STORY.

But the wise man who this sweet tale relates,
Which he has heard from ancient people, states.
That on the bank of Nile, he will attest,
Wherever Joseph's pure form lay to rest,
Famine and plague there opposite arose,
In place of favours evil's many blows.
One counsel when at last they all embraced,
In a stone coffin they his body placed.
With pitch they closed up of the stone each chink,
And in Nile's bottom let the coffin sink.
Behold the trick performed by faithless Fate,
Her dead from Joseph thus to separate.
What spite it bore to them I cannot say,
Thus to disturb their rest beneath the clay.
The one of them in friendship's sea was drowned,
On separation's land one thirsting found.

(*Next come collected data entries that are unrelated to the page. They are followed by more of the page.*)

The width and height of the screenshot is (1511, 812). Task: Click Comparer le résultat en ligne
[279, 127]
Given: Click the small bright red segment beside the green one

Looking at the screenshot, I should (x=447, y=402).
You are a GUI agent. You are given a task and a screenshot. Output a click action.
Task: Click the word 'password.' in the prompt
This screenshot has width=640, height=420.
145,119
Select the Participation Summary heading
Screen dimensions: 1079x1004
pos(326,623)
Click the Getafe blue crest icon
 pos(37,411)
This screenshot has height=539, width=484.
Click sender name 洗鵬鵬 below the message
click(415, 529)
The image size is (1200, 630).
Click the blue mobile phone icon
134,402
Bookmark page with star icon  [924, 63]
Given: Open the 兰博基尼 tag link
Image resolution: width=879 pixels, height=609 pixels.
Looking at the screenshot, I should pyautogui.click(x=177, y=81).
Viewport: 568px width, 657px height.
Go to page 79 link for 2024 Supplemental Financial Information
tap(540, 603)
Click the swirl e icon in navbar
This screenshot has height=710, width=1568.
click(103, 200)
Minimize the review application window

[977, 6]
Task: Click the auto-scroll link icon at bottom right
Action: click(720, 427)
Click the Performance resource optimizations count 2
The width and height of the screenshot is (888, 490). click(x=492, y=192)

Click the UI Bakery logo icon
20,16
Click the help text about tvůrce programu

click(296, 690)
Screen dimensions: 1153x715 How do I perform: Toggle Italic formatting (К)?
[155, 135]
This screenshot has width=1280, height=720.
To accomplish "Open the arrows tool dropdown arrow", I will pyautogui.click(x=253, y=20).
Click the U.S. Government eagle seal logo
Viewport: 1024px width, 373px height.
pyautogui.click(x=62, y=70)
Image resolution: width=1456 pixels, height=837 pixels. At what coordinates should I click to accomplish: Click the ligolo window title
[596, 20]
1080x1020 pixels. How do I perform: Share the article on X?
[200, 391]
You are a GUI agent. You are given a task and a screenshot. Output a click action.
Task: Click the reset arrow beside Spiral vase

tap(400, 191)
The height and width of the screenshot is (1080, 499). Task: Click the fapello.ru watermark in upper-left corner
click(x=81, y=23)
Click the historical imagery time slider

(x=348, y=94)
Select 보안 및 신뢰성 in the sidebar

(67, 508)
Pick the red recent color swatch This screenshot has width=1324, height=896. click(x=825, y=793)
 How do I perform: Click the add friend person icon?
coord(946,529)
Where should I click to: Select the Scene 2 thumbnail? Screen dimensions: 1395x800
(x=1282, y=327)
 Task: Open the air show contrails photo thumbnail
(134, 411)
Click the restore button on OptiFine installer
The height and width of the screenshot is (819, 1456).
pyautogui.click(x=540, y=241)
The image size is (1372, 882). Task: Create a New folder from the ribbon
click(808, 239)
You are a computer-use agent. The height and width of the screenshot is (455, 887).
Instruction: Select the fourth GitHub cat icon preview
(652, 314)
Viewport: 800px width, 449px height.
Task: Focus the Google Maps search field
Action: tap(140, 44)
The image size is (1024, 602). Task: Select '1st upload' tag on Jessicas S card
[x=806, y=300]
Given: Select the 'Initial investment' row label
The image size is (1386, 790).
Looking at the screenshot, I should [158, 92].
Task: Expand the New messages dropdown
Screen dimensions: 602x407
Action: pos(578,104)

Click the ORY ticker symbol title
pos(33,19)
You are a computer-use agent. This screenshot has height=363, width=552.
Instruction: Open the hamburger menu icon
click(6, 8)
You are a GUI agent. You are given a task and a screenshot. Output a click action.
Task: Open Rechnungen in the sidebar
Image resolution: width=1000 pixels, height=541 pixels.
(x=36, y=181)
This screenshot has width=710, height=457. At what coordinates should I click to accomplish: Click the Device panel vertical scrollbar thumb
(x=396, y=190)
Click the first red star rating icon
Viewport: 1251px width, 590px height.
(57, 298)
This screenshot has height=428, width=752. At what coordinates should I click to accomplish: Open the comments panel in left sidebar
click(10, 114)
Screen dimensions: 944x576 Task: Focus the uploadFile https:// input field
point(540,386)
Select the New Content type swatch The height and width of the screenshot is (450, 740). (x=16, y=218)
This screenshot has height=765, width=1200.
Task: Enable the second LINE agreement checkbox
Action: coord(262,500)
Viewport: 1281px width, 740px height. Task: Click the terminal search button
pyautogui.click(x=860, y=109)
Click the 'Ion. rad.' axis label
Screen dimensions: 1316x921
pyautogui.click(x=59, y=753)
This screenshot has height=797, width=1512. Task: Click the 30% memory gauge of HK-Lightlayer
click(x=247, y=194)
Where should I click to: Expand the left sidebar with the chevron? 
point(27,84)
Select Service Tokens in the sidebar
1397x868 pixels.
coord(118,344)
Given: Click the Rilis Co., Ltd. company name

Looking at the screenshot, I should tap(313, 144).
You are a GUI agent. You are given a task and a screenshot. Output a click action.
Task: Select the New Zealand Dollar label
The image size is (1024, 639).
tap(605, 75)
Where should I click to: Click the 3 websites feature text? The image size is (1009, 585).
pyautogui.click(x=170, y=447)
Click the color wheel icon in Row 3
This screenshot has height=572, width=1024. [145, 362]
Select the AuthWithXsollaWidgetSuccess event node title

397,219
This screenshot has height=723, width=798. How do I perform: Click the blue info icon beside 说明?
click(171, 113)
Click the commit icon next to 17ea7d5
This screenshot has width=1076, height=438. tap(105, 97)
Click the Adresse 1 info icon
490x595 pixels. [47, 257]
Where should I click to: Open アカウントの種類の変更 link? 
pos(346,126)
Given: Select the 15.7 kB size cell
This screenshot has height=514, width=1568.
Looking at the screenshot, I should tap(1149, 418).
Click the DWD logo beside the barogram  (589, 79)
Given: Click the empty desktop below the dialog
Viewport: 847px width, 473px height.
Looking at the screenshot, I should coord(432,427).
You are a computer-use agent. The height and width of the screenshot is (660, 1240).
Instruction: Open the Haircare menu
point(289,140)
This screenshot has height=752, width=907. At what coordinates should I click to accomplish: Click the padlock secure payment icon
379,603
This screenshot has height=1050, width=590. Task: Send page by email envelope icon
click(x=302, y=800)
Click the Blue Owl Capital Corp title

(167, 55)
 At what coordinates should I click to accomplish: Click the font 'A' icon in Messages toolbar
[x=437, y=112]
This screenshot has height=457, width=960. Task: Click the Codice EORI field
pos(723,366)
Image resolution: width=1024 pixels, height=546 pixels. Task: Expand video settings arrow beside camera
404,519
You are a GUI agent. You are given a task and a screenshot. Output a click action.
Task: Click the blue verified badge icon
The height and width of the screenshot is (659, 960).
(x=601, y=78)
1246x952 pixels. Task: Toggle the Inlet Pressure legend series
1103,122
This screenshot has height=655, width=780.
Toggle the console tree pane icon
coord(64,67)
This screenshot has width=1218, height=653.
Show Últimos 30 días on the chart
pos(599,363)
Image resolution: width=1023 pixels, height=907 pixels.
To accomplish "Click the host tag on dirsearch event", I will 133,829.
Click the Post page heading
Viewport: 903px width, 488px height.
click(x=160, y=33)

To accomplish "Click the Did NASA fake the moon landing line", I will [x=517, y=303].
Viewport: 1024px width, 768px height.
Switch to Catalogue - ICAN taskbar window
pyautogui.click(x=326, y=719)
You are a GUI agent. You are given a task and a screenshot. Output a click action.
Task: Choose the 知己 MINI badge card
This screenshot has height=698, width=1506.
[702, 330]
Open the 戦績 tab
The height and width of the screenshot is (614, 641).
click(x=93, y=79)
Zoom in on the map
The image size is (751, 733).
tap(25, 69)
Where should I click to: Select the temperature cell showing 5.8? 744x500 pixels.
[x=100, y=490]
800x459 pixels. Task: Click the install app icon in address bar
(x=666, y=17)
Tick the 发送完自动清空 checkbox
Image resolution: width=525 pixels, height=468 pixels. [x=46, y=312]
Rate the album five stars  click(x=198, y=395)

How well said he whose feet in love were sore,
Who gain and loss from love no longer bore:
Love at what place its market brisk may be,
It can from unrest never once be free.
A lover's shroud at length it rends away,
Though he himself be sleeping 'neath the clay.
Happy the lover who in absence dead,
To his love's bridal-room his soul has led.
No one can say that with such courage high,
Men in their shrouds can as Zuleikha* lie.
All but one love she from her eye withdrew,
And then life's cash upon his dust she threw.
A thousand graces on her soul and body be,
And by her love her soul enlightened be!